The 54th New Brunswick Legislative Assembly was created following a general election in 1999 and was dissolved on May 10, 2003.

==Leadership==

The speaker from its first meeting on July 6, 1999, until the Assembly was dissolved was Bev Harrison.
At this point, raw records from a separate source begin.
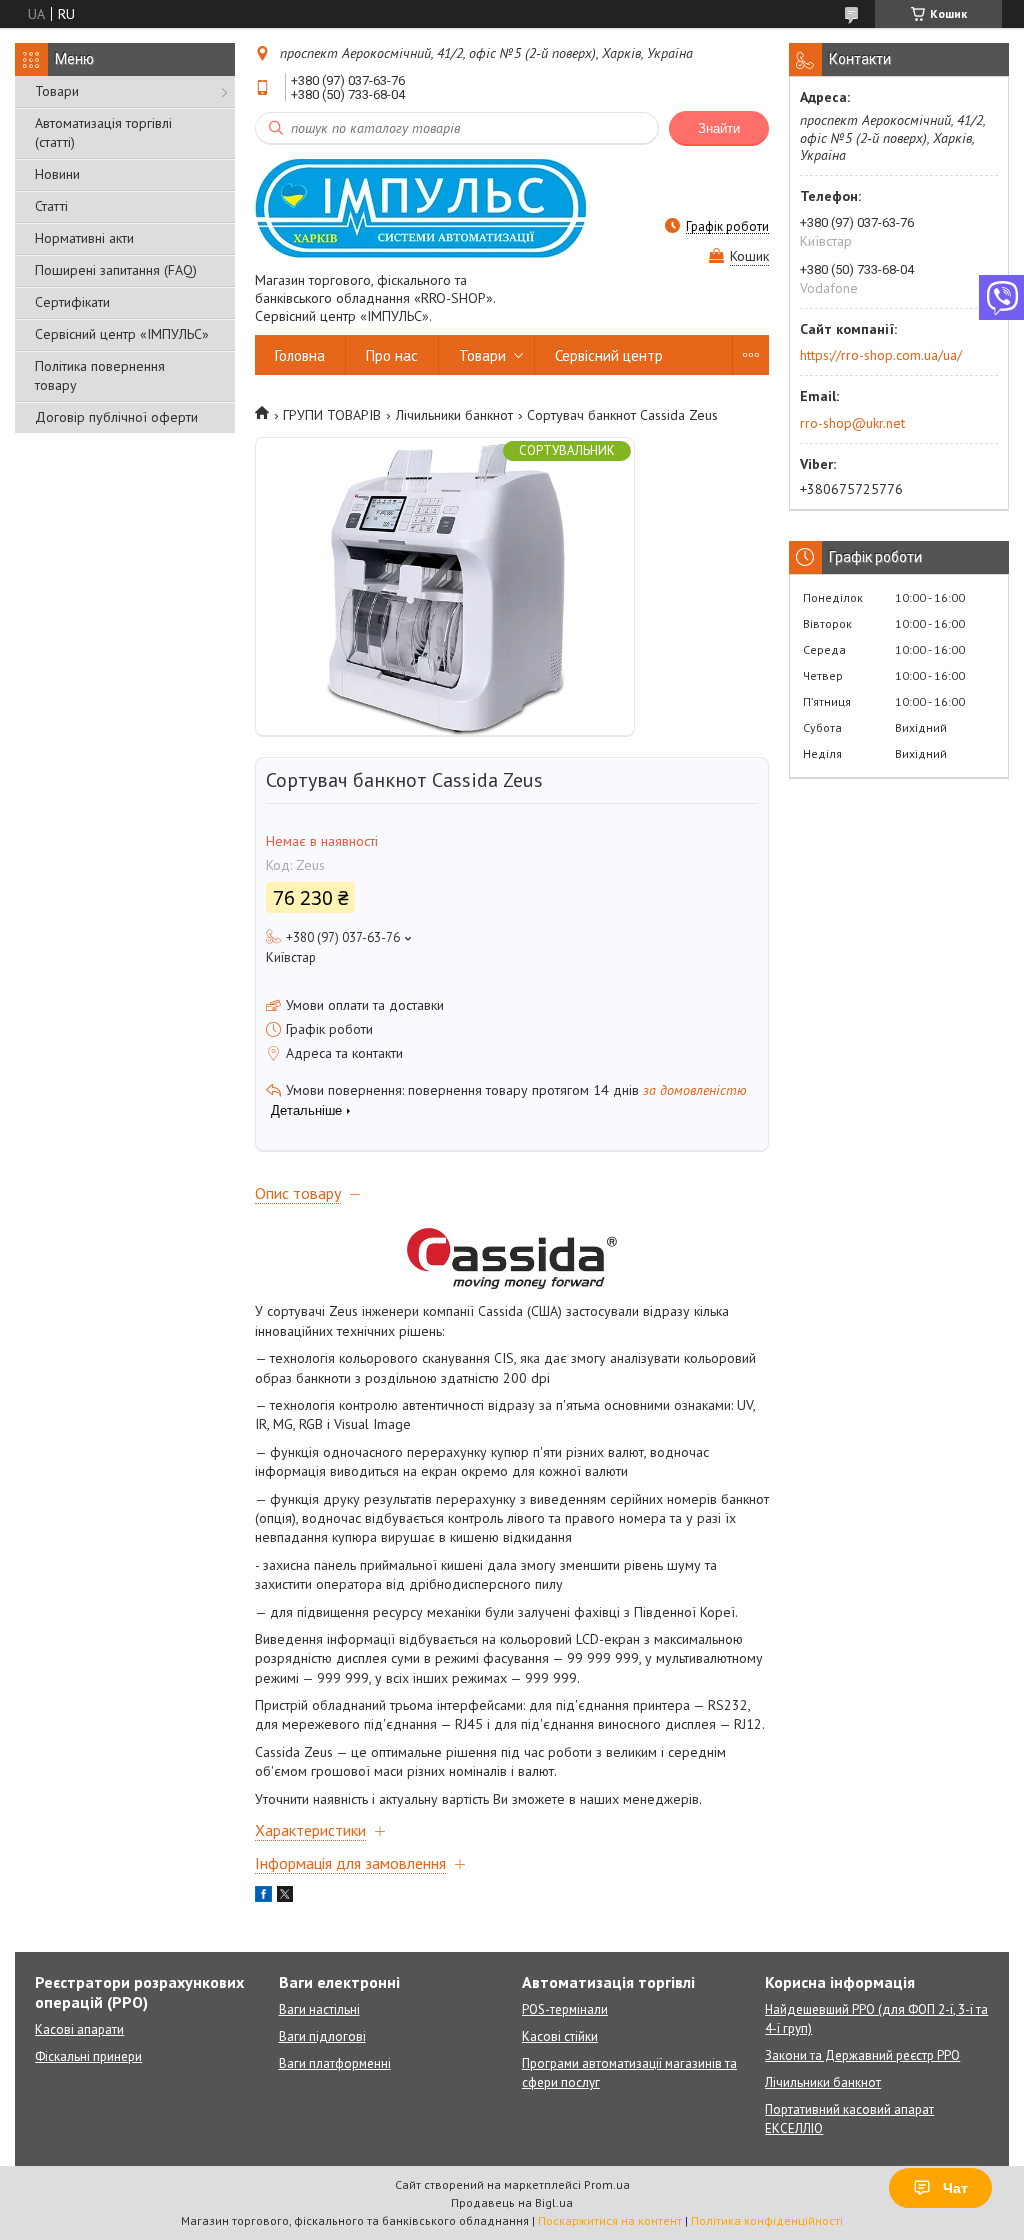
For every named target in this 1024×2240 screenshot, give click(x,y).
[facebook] (263, 1897)
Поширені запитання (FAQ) (116, 270)
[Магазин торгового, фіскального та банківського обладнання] (420, 207)
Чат (955, 2188)
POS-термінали (565, 2009)
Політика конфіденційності (767, 2220)
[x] (285, 1897)
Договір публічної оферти (116, 417)
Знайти (719, 128)
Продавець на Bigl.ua (512, 2202)
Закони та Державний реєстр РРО (862, 2055)
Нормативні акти (84, 238)
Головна (300, 355)
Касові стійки (560, 2036)
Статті (51, 206)
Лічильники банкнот (454, 415)
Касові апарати (79, 2029)
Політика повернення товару (100, 375)
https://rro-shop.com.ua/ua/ (881, 355)
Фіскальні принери (88, 2056)
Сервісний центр (609, 355)
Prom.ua (607, 2184)
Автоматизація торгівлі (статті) (103, 132)
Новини (57, 174)
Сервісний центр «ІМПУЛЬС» (122, 334)
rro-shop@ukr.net (852, 423)
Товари (57, 91)
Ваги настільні (319, 2009)
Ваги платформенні (335, 2063)
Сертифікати (72, 302)
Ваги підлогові (322, 2036)
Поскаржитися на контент (610, 2220)
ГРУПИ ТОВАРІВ (332, 415)
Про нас (392, 355)
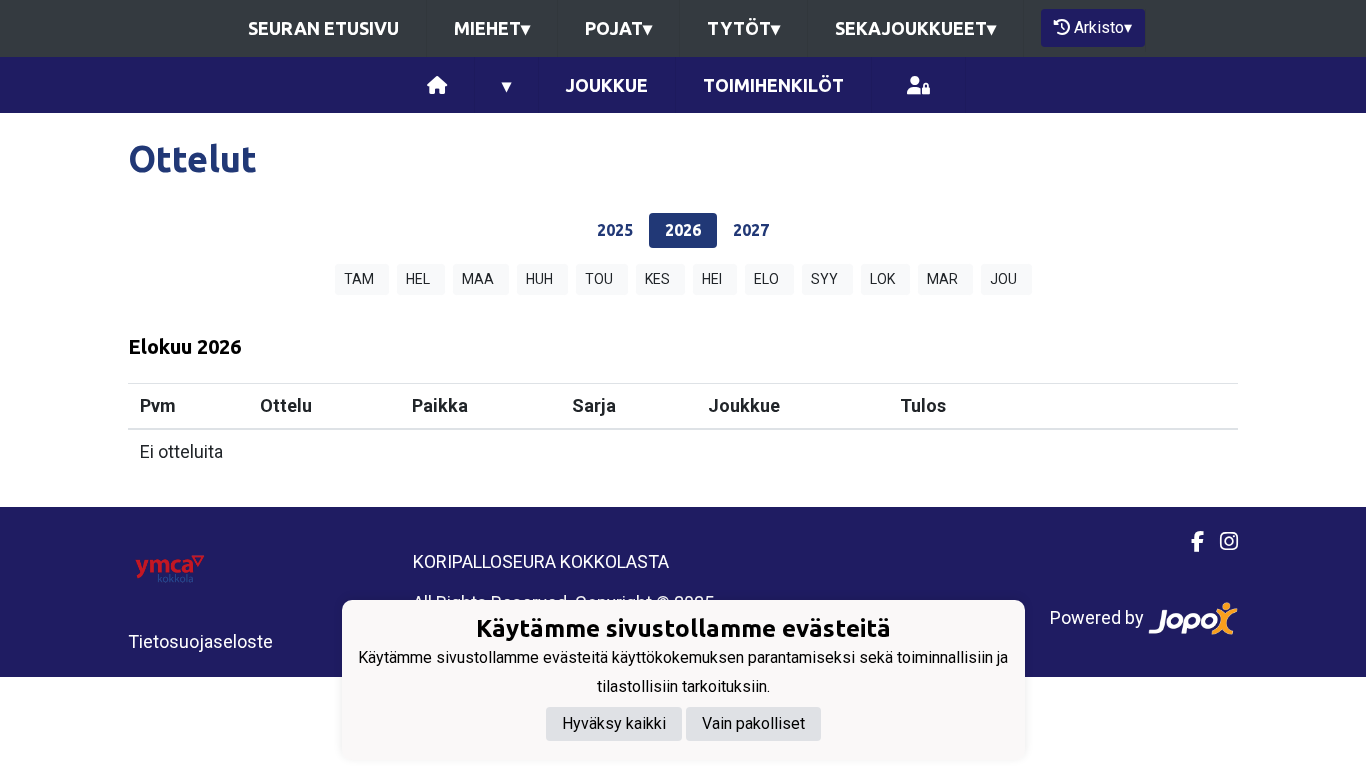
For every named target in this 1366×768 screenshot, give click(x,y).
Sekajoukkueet (915, 28)
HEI (712, 279)
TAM (359, 279)
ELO (766, 279)
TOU (599, 279)
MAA (478, 279)
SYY (824, 279)
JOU (1003, 279)
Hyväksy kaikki (614, 723)
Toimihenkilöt (773, 85)
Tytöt (743, 28)
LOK (882, 279)
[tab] (615, 230)
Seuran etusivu (323, 28)
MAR (942, 279)
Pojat (618, 28)
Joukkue (607, 85)
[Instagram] (1221, 542)
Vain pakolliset (753, 723)
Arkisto (1103, 27)
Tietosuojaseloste (200, 641)
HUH (539, 279)
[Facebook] (1189, 542)
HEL (418, 279)
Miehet (492, 28)
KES (657, 279)
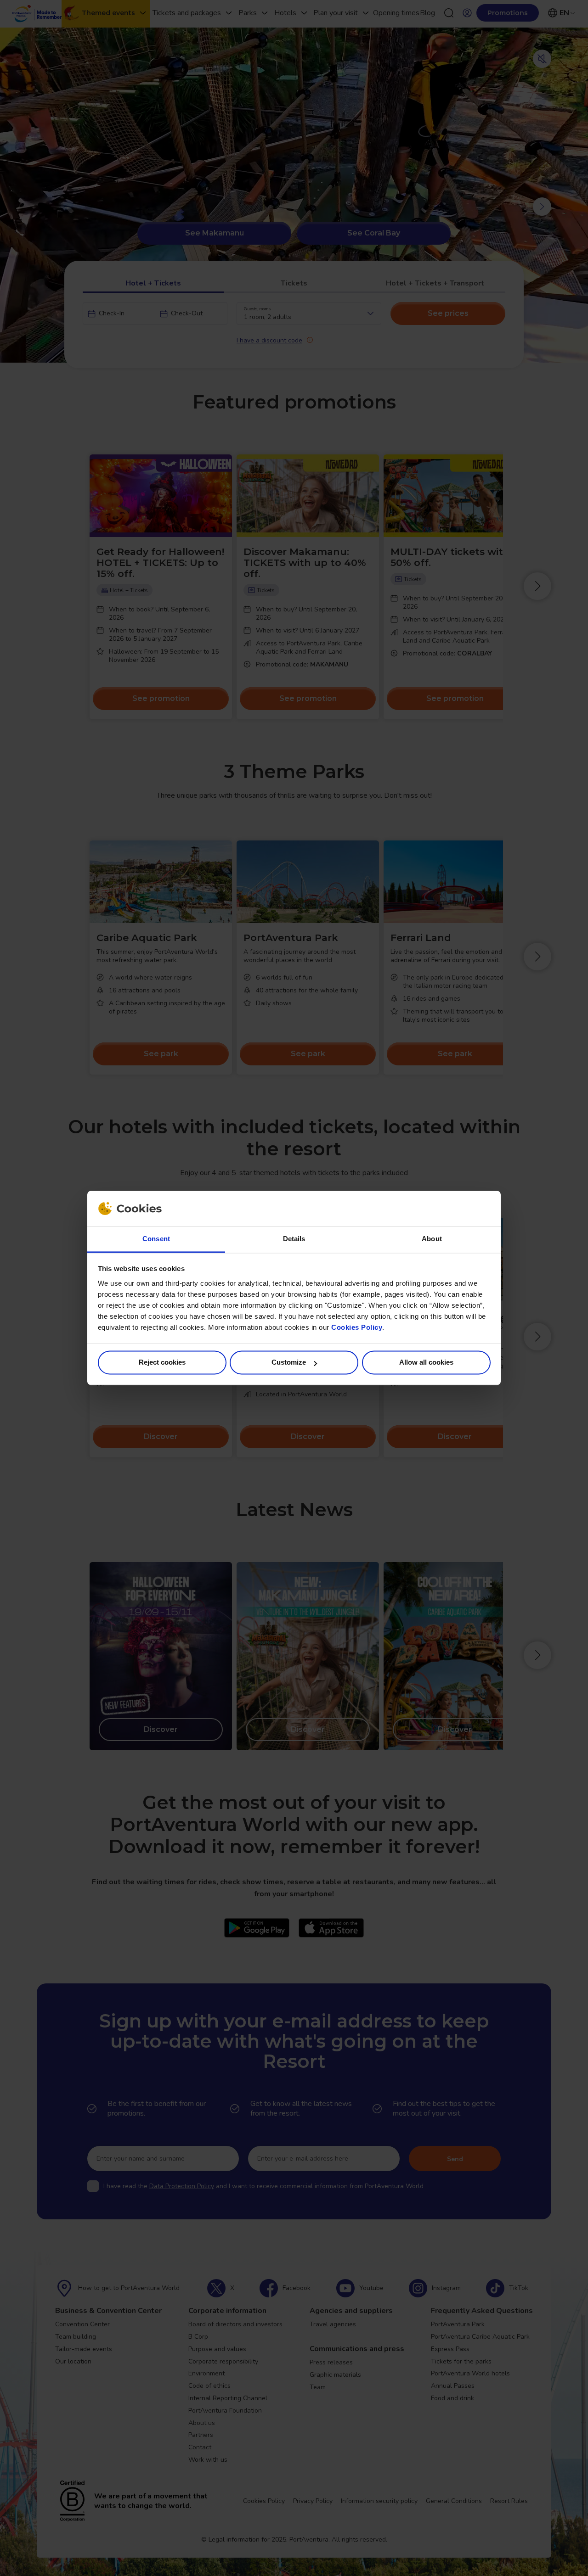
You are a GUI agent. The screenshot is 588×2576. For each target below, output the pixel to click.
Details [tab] (294, 1239)
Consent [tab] (156, 1239)
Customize (288, 1362)
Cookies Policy (356, 1327)
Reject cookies (162, 1362)
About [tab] (432, 1239)
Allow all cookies (426, 1362)
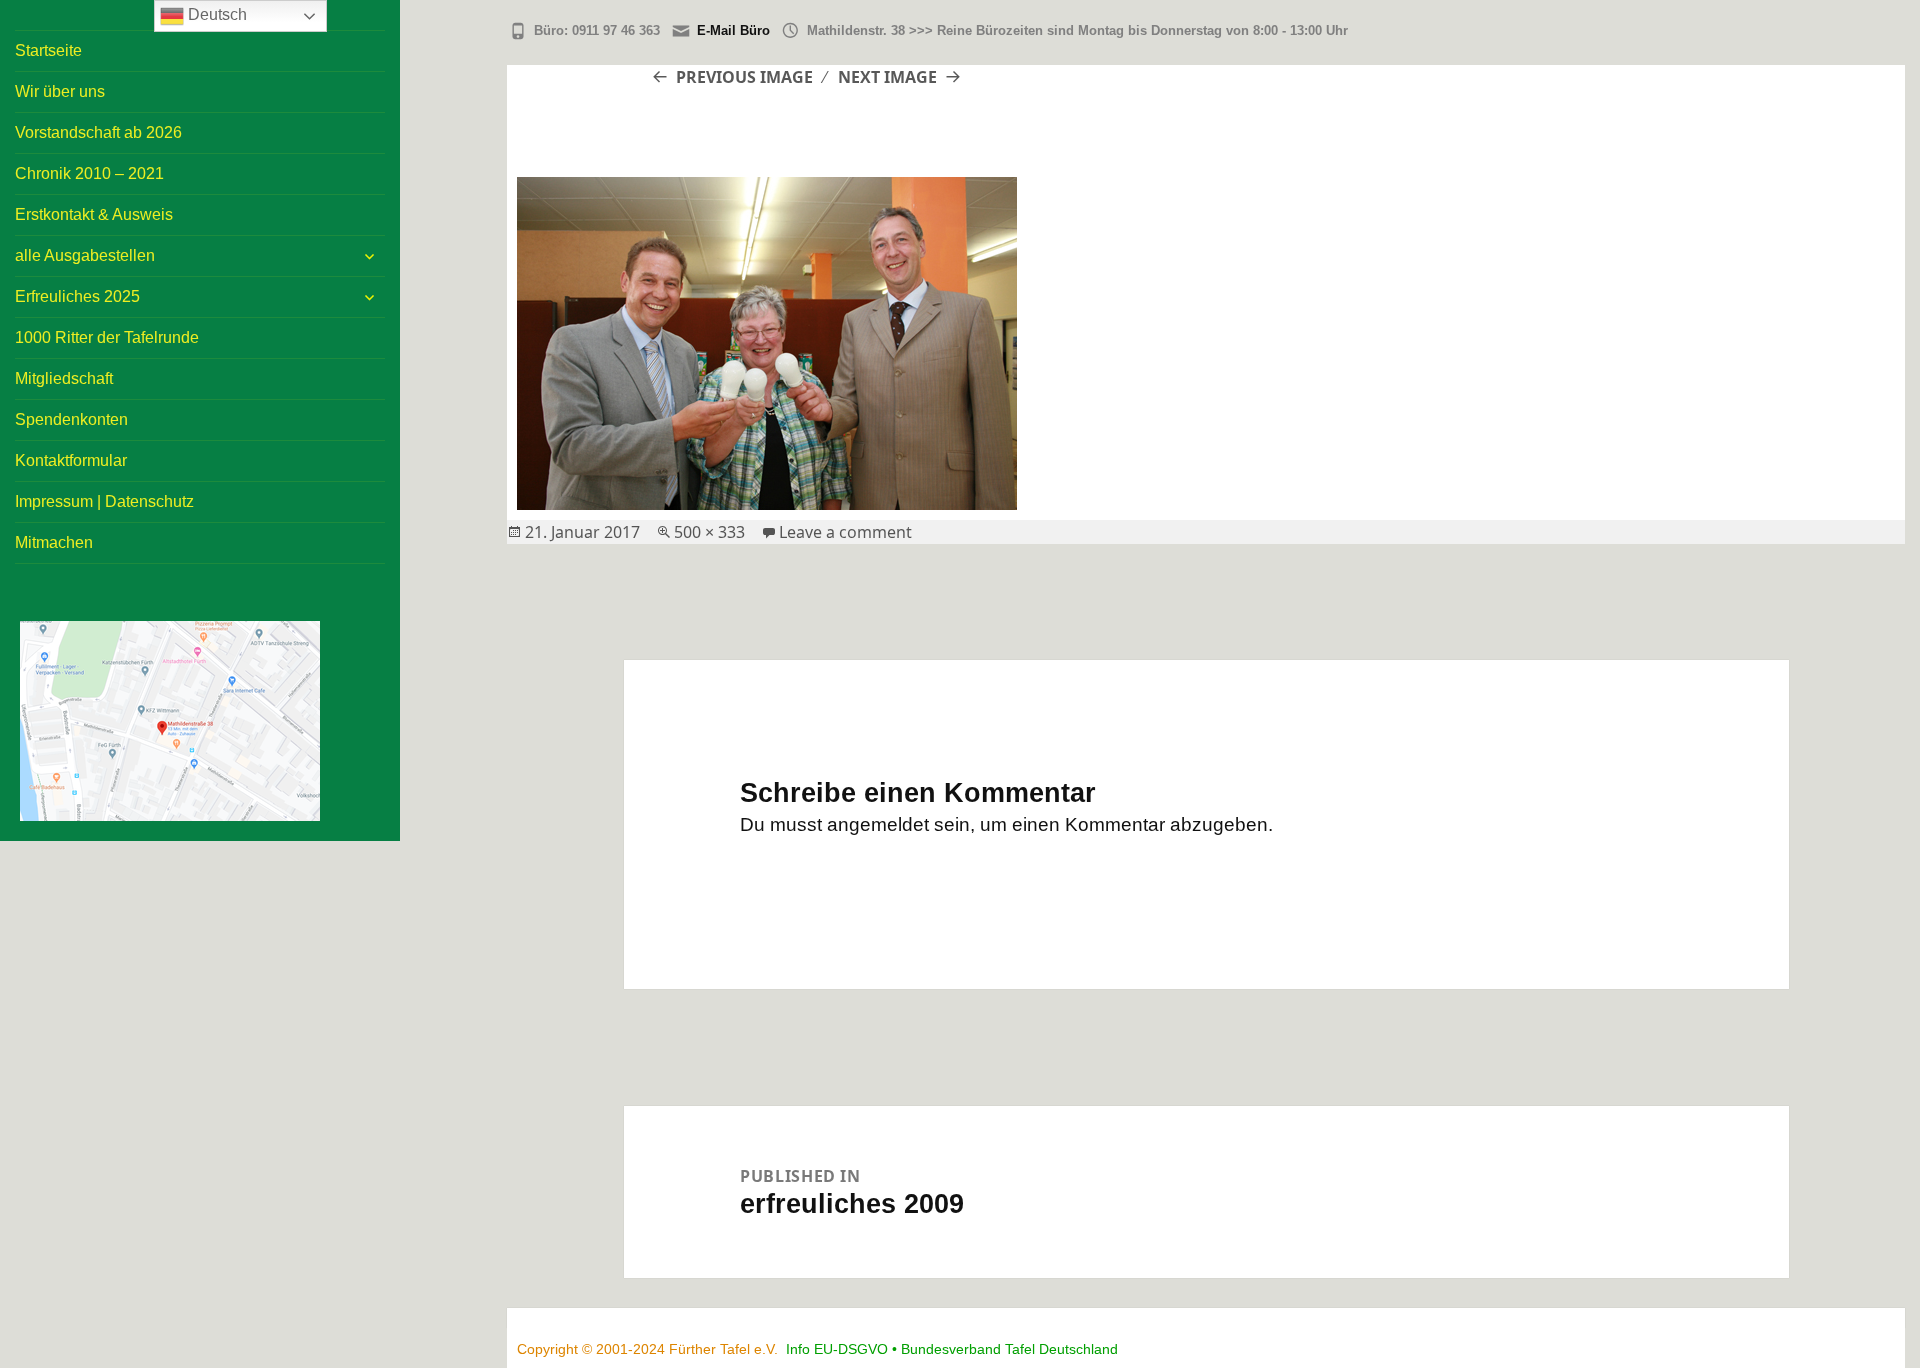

Harrison would go on to be re-elected speaker for the 55th Assembly as well.

Premier Bernard Lord led the government for the whole of the life of the assembly.

The opposition was led from the forming of the assembly until 2001 by former Premier Camille Thériault, then, until May 14, 2002, by interim leader Bernard Richard and from then until dissolution by Shawn Graham.

Elizabeth Weir led the third party New Democrats for the life of the assembly.

==Members==

All were elected in the 34th general election held on June 7, 1999, except for Jean F. Dubé and Gaston Moore elected in by-elections held on February 5, 2001, and Claude Williams elected in a by-election on April 23, 2001. In 2002, Pat Crossman died, her Riverview seat remained vacant until the 55th general election.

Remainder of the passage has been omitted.